▶ _Items from a data source_:
________________
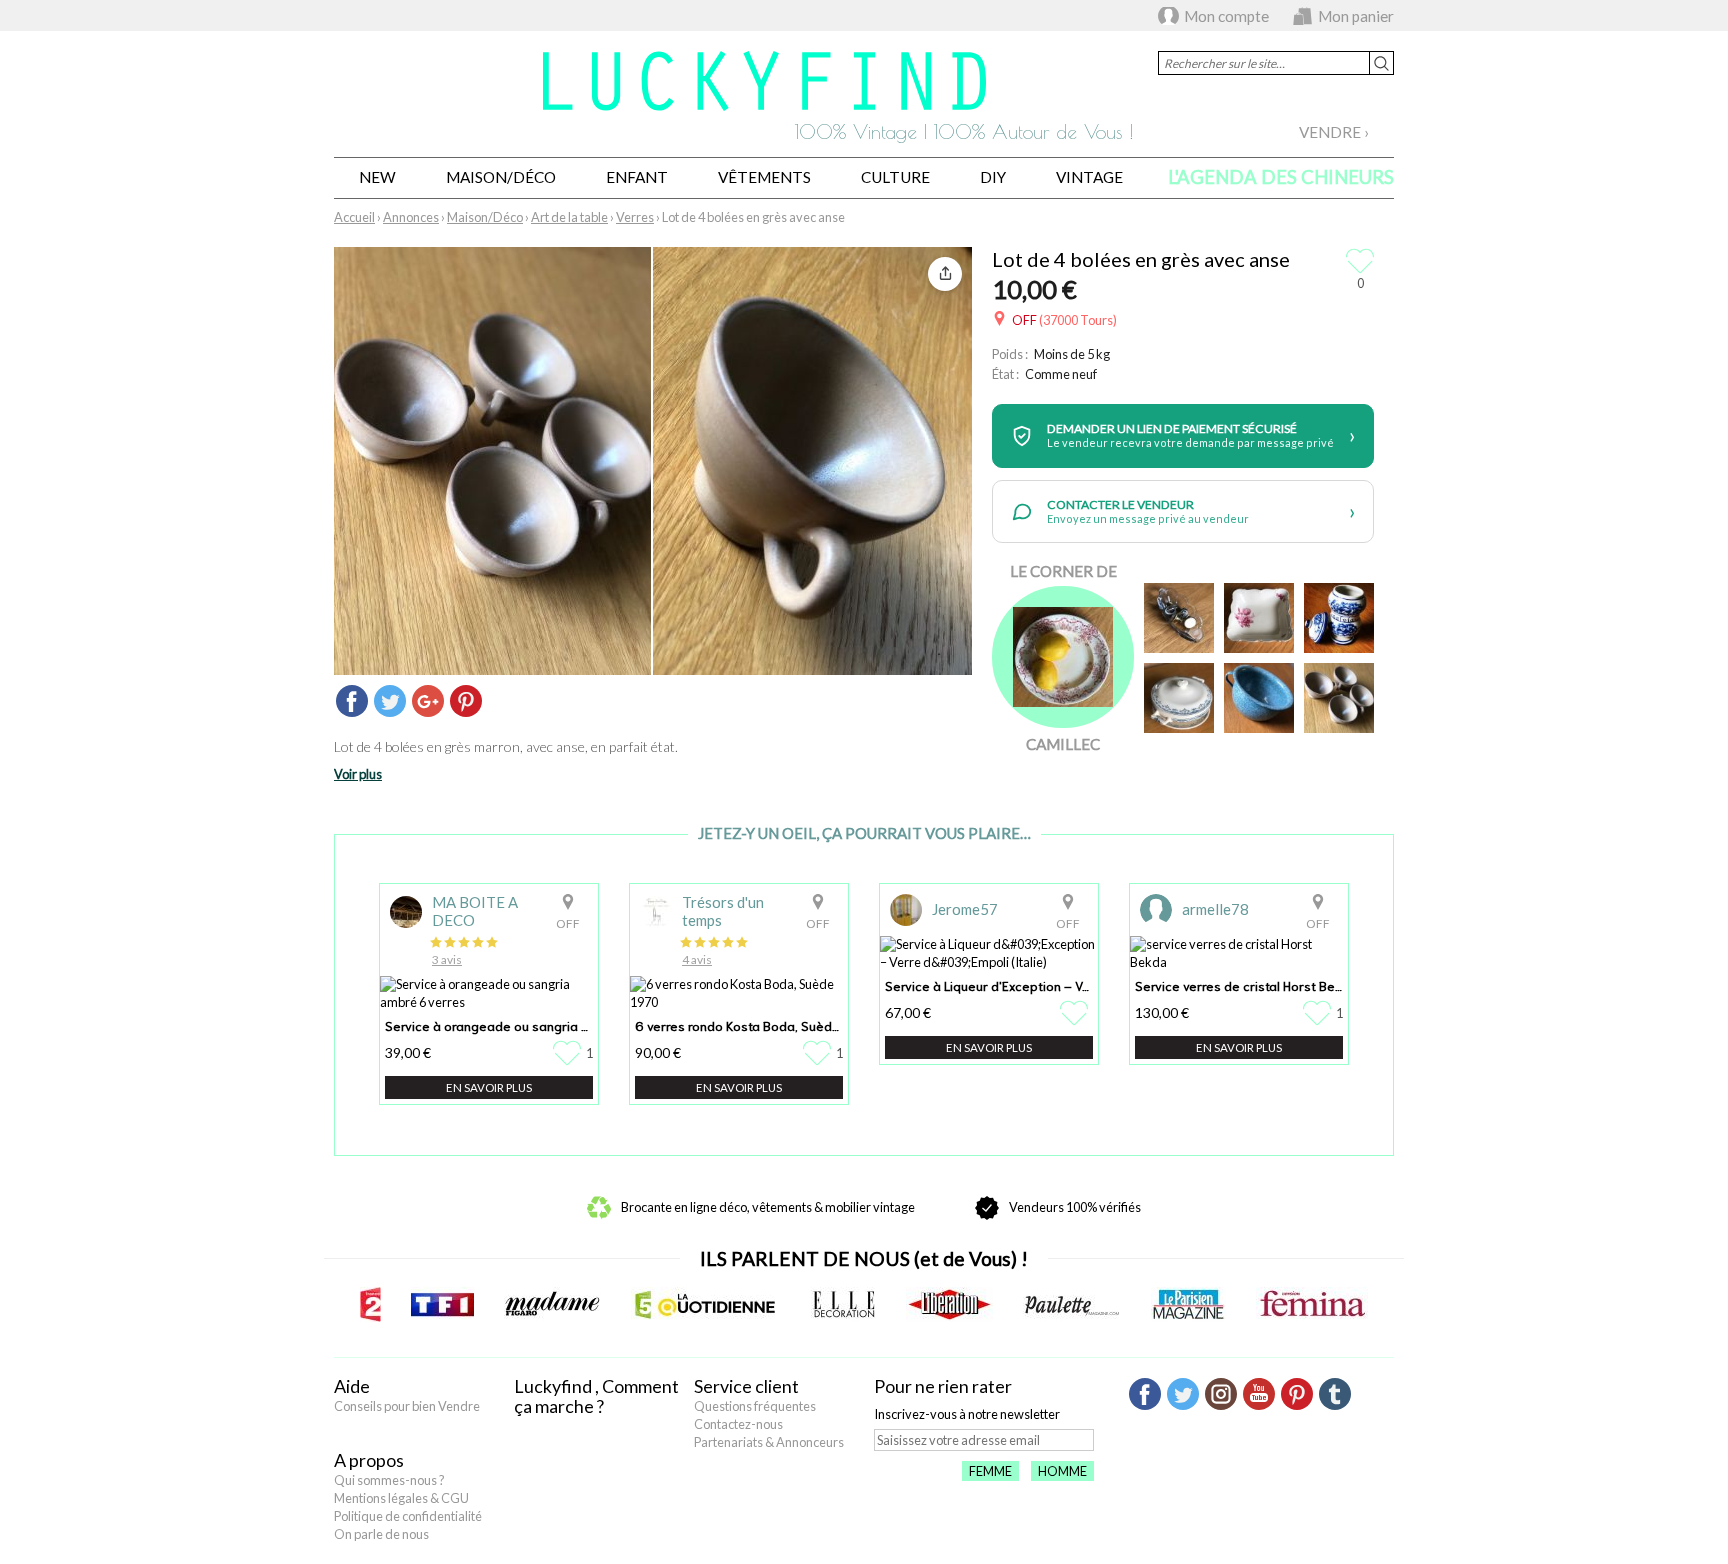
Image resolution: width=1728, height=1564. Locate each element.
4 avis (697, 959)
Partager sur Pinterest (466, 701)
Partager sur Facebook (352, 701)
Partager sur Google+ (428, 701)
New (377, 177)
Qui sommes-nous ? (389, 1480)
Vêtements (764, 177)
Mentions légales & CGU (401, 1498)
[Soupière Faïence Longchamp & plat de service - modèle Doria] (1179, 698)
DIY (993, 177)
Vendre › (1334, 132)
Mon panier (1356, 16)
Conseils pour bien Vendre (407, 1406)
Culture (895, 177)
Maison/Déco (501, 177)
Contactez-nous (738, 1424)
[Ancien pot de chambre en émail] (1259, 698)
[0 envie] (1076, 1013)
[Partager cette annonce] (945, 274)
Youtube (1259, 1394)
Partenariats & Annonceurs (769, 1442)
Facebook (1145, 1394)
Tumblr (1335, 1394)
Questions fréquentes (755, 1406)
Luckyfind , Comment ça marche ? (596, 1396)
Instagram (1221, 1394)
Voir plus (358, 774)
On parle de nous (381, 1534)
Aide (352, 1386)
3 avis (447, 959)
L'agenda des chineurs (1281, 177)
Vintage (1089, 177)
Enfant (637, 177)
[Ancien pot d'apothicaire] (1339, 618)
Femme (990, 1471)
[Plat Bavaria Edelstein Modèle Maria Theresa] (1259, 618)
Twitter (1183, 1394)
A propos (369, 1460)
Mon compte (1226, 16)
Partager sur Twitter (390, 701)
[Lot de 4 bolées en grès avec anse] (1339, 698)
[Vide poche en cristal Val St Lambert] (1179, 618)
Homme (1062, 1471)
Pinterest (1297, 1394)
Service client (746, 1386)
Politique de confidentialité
________________
Every line above should be printed again word for word, without its pictures.

▶ _PROBLEM SOLUTION_:
Image resolution: width=1728, height=1564. Locate each element.
4 avis (697, 959)
Partager sur Pinterest (466, 701)
Partager sur Facebook (352, 701)
Partager sur Google+ (428, 701)
New (377, 177)
Qui sommes-nous ? (389, 1480)
Vêtements (764, 177)
Mentions légales & CGU (401, 1498)
[Soupière Faïence Longchamp & plat de service - modèle Doria] (1179, 698)
DIY (993, 177)
Vendre › (1334, 132)
Mon panier (1356, 16)
Conseils pour bien Vendre (407, 1406)
Culture (895, 177)
Maison/Déco (501, 177)
Contactez-nous (738, 1424)
[Ancien pot de chambre en émail] (1259, 698)
[0 envie] (1076, 1013)
[Partager cette annonce] (945, 274)
Youtube (1259, 1394)
Partenariats & Annonceurs (769, 1442)
Facebook (1145, 1394)
Tumblr (1335, 1394)
Questions fréquentes (755, 1406)
Luckyfind , Comment ça marche ? (596, 1396)
Instagram (1221, 1394)
Voir plus (358, 774)
On parle de nous (381, 1534)
Aide (352, 1386)
3 avis (447, 959)
L'agenda des chineurs (1281, 177)
Vintage (1089, 177)
Enfant (637, 177)
[Ancien pot d'apothicaire] (1339, 618)
Femme (990, 1471)
[Plat Bavaria Edelstein Modèle Maria Theresa] (1259, 618)
Twitter (1183, 1394)
A propos (369, 1460)
Mon compte (1226, 16)
Partager sur Twitter (390, 701)
[Lot de 4 bolées en grès avec anse] (1339, 698)
[Vide poche en cristal Val St Lambert] (1179, 618)
Homme (1062, 1471)
Pinterest (1297, 1394)
Service client (746, 1386)
Politique de confidentialité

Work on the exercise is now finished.